Welcome to the jungle/It gets worse here everyday (Guns N’ Roses)
Volta e meia lembro de personagens do seriado Seinfeld, que alguns consideram o melhor de todos os tempos. Um deles, certamente ironizando a onda zen-oriental da época (anos 1990), vivia repetindo “Serenity now!”, mesmo em situações tensas, venenosas, injustas. Até que um dia … bum! Sai quebrando tudo em volta a sopapos e pontapés. Então, descobre que pode até ser um “Serenity now!” forçado, mas chega a hora do “Insanity later!”.
Difícil manter um ar blasé, uma postura de mestre iogue, na atual conjuntura. Daí que resolvi usar este espaço para descarregar a acidez acumulada pela onda planetária de estupidez e retrocesso civilizatório. Minha geração, que foi sequestrada em pleno voo por uma ditadura, lutou não apenas para derrotá-la, mas para construir uma sociedade alternativa, mais justa e fraterna. É duro admitir, mas levamos um chocolate, sete a um na veia. Esmagados em todas as frentes.

§ Excerto de dados
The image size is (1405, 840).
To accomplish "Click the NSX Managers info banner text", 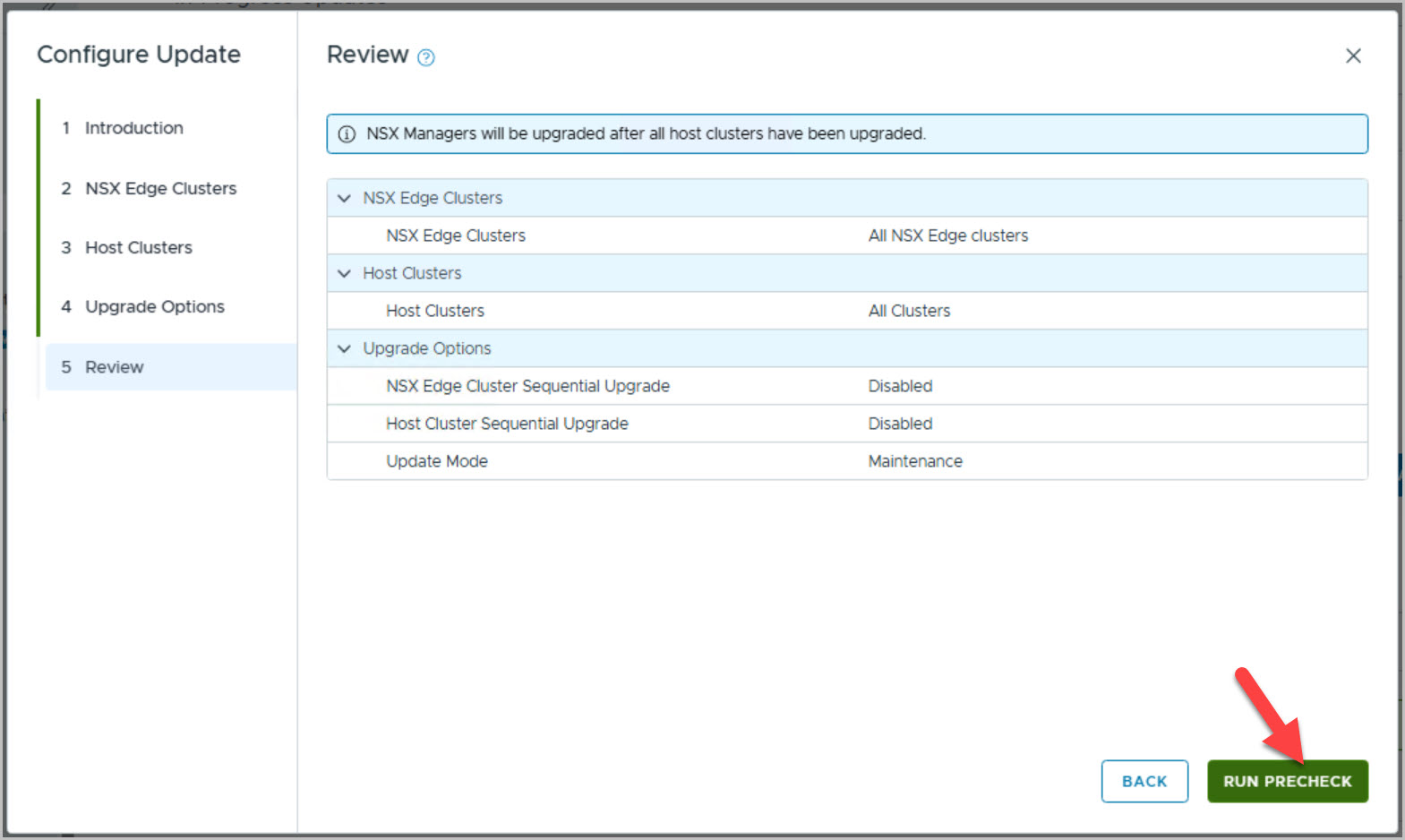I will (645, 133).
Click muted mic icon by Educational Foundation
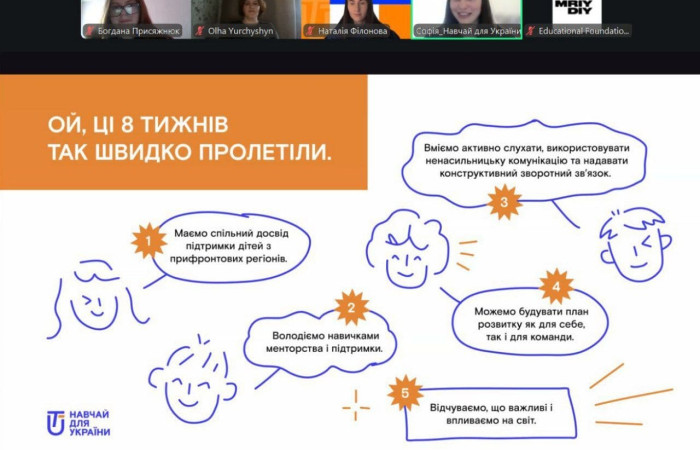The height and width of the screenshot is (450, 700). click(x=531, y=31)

§ Exercícios propostos
a – Segundo o bloco de texto, que frase um dos personagens do seriado Seinfeld vivia repetindo?
b – Transcreva do bloco de texto o trecho que começa em "Difícil manter um" e termina em "todas as frentes.", incluindo ambos.

§ Gabarito
a – “Serenity now!”

b –
Difícil manter um ar blasé, uma postura de mestre iogue, na atual conjuntura. Daí que resolvi usar este espaço para descarregar a acidez acumulada pela onda planetária de estupidez e retrocesso civilizatório. Minha geração, que foi sequestrada em pleno voo por uma ditadura, lutou não apenas para derrotá-la, mas para construir uma sociedade alternativa, mais justa e fraterna. É duro admitir, mas levamos um chocolate, sete a um na veia. Esmagados em todas as frentes.